Ma mère, Eline, a décidé d’épouser un homme de mon âge. J’ai pris les choses en main et j’ai caché ses papiers — et je ne le regrette pas.
Eline n’avait que dix-sept ans quand elle m’a eue, tout juste sortie du lycée. Son premier amour n’a pas conduit à un conte de fées : il l’a plongée dans les couches, les nuits blanches et les galères d’une maternité en solo. Mon père est parti avant même que je sache marcher, et ce sont mes grands-parents qui ont aidé maman à se relever. Grâce à eux, elle est devenue institutrice, et j’ai malgré tout connu une enfance imparfaite mais pleine d’amour.
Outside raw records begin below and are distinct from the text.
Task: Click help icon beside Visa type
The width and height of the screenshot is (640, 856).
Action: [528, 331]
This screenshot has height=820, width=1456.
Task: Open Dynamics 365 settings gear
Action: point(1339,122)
Maman ne s’est jamais remariée, même si les prétendants ne manquaient pas. Elle disait en riant : « Quand tu seras grande, je penserai peut-être un peu à moi. » Nous vivions davantage comme des amies que comme mère et fille : on échangeait nos pulls, on choisissait nos tenues ensemble, on partageait même le même rouge à lèvres. Quand j’ai traversé ma phase rebelle — cheveux violets, piercing au nez, grosses bottes — elle haussait simplement les épaules. Nous étions sur la même longueur d’onde… du moins je le croyais.
À vingt ans, j’étais absorbée par mes études, mon petit boulot et mes sorties entre amis. Je pensais que maman allait s’ennuyer de moi. À ma grande horreur, c’est plutôt l’amour qui l’a frappée. Et pire encore : l’élu avait presque la moitié de son âge.
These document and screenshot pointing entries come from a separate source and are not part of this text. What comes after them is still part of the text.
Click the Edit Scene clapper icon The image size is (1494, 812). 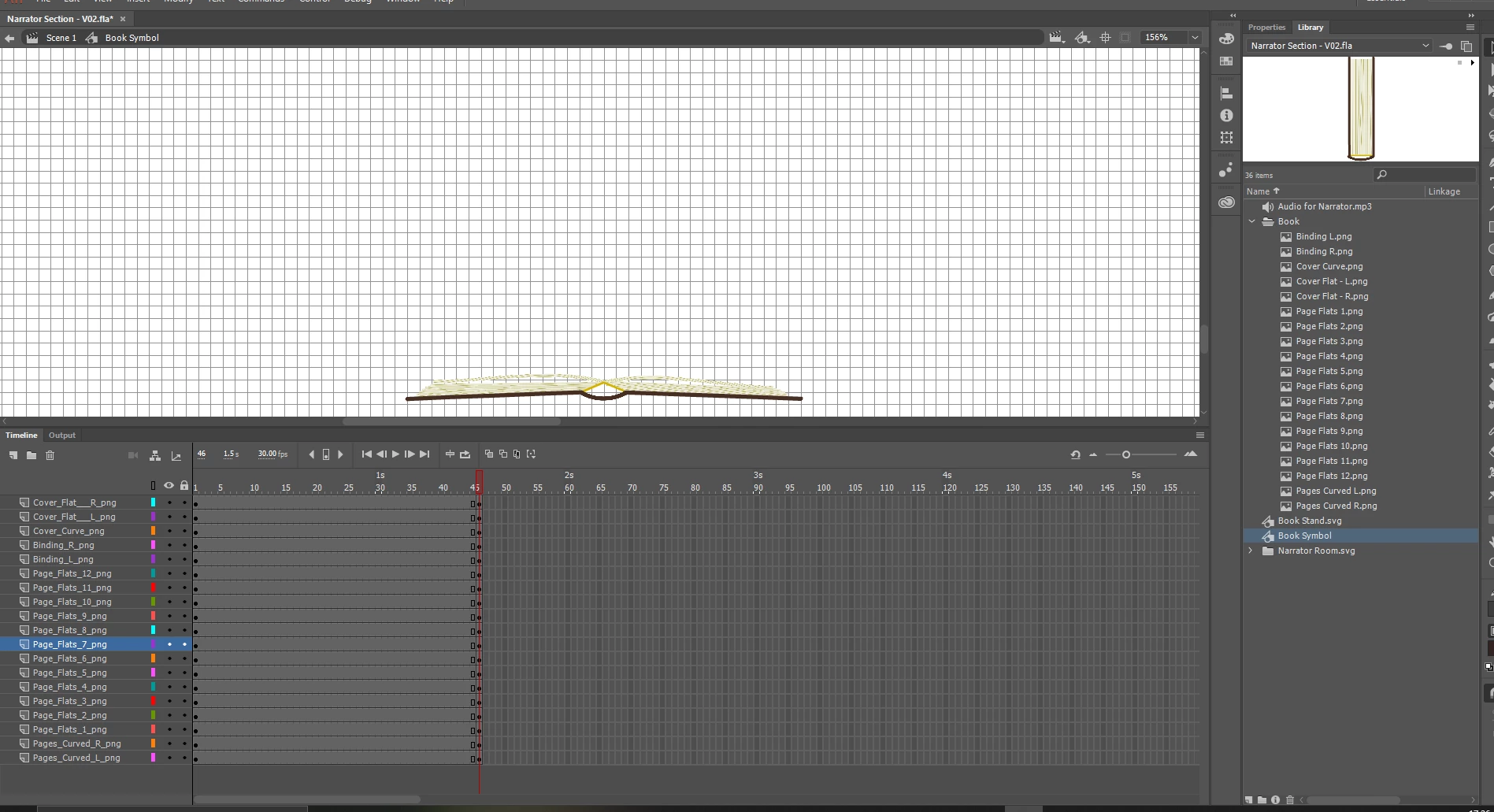click(x=1056, y=37)
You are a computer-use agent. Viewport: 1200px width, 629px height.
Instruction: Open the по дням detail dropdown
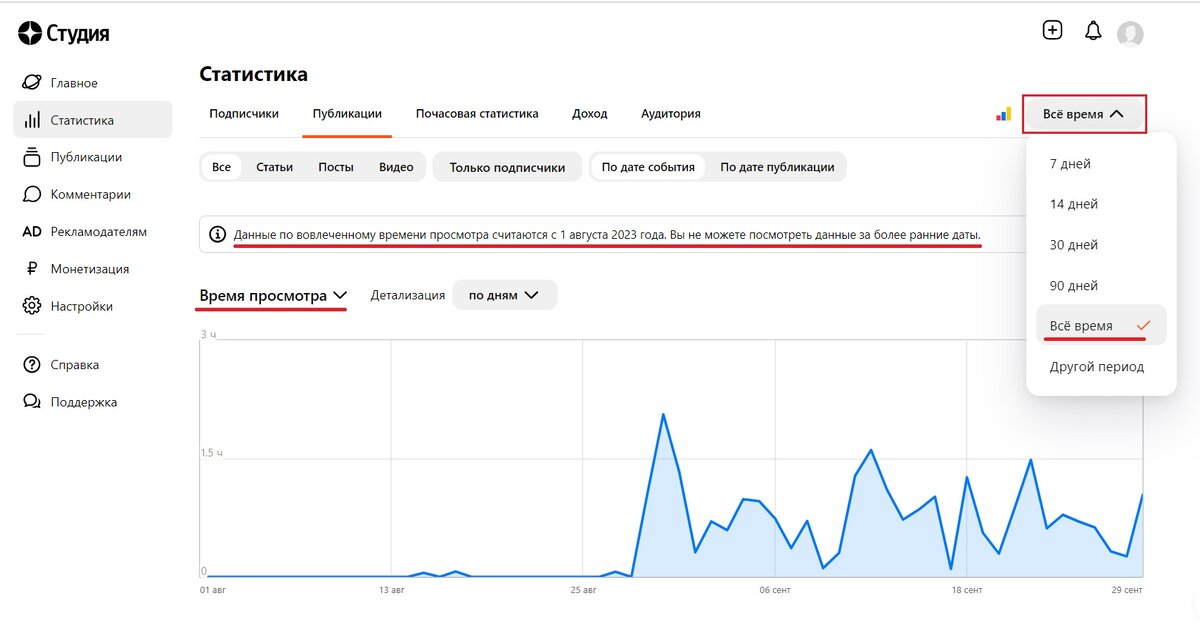click(504, 295)
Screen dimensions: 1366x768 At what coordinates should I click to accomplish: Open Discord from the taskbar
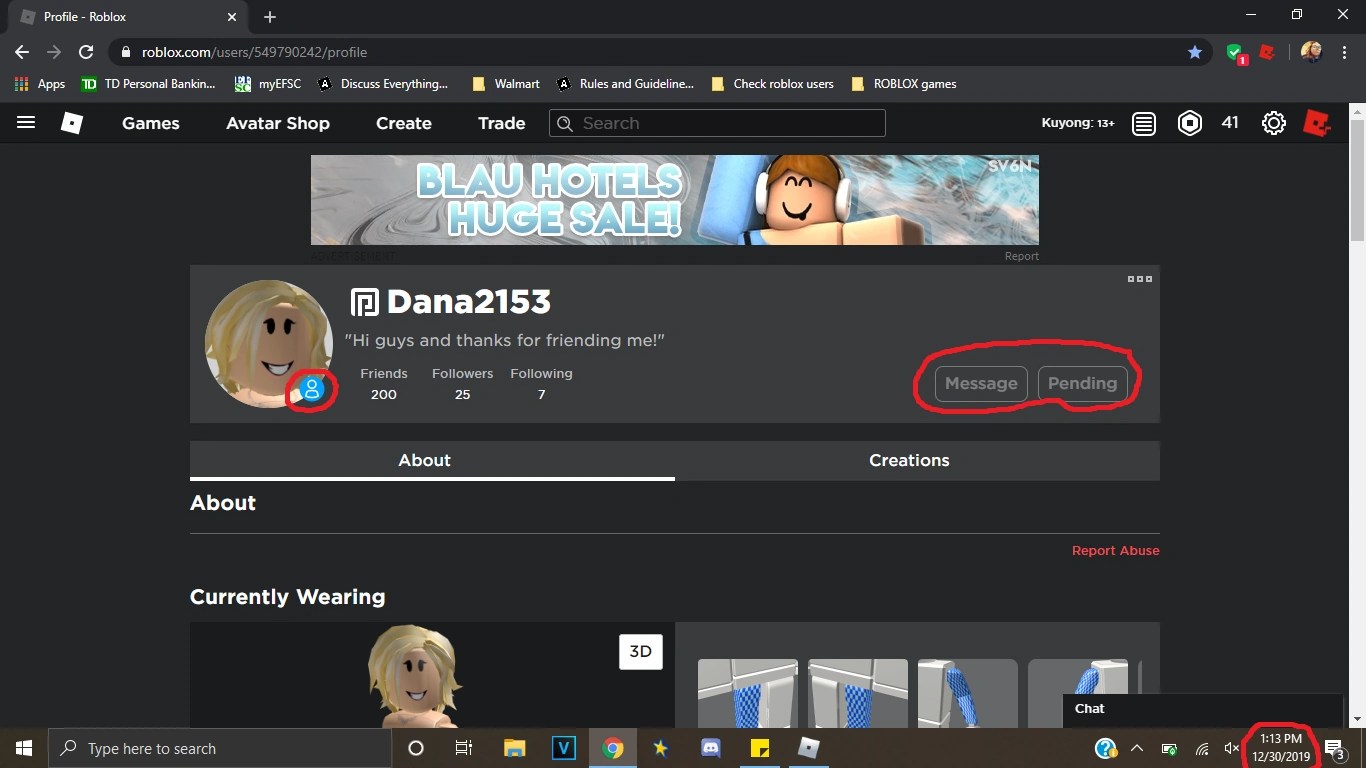[x=710, y=748]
Tout a commencé innocemment. Maman enseignait l’histoire dans un collège, un univers presque exclusivement féminin. Puis elle s’est mise à parler sans cesse d’« Olivia ». Au début, je n’y ai pas prêté attention ; mais très vite, c’est devenu limpide. Cet « Olivia », nouveau prof d’informatique, n’avait que vingt-et-un ans — un an de plus que moi. Ma mère, d’ordinaire si raisonnable, se comportait comme une ado éperdument amoureuse. Elle lui préparait des scones, l’aidait à corriger les copies de ses élèves et lui préparait chaque jour un déjeuner maison parce qu’« il suit un régime et déteste la cantine ».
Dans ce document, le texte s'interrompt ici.